И вошедшие остановились и на мгновение оцепенели от страха и удивления.
Редкой красота покойной была потому, что она на редкость удовлетворяла тем требованиям, которые ставят себе, например, модные художники, изображающие идеально хорошеньких женщин. Тут было все, что полагается: прекрасное сложение, прекрасный тон тела, маленькая и без единого изъяна нога, детская, простодушная прелесть губ, небольшие и правильные черты лица, чудесные волосы… И все это теперь было уже мертво, все стало каменеть, блекнуть, и красота делала мертвую еще страшнее.
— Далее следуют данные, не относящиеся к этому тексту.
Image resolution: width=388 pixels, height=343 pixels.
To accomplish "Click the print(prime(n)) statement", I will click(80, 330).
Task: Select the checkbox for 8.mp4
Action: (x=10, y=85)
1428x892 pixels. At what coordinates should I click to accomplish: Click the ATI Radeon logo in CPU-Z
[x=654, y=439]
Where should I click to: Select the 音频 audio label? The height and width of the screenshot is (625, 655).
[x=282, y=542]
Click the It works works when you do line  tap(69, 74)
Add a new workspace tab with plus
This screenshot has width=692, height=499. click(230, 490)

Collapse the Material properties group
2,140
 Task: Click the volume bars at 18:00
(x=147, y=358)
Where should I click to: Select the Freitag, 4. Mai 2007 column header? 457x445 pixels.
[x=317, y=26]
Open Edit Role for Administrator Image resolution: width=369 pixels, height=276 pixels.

Волосы ее были в полном порядке, прическа такова, что хоть на бал. Голова лежала на приподнятой диванной подушке, и подбородок слегка касался груди, что давало ее остановившимся, полуоткрытым глазам и всему ее лицу как бы несколько озадаченное выражение. И все это странно озарял опаловый фонарик, висевший под потолком, в дне огромного черного зонта, похожего на какую-то хищную птицу, распростершую над мертвой свои перепончатые крылья.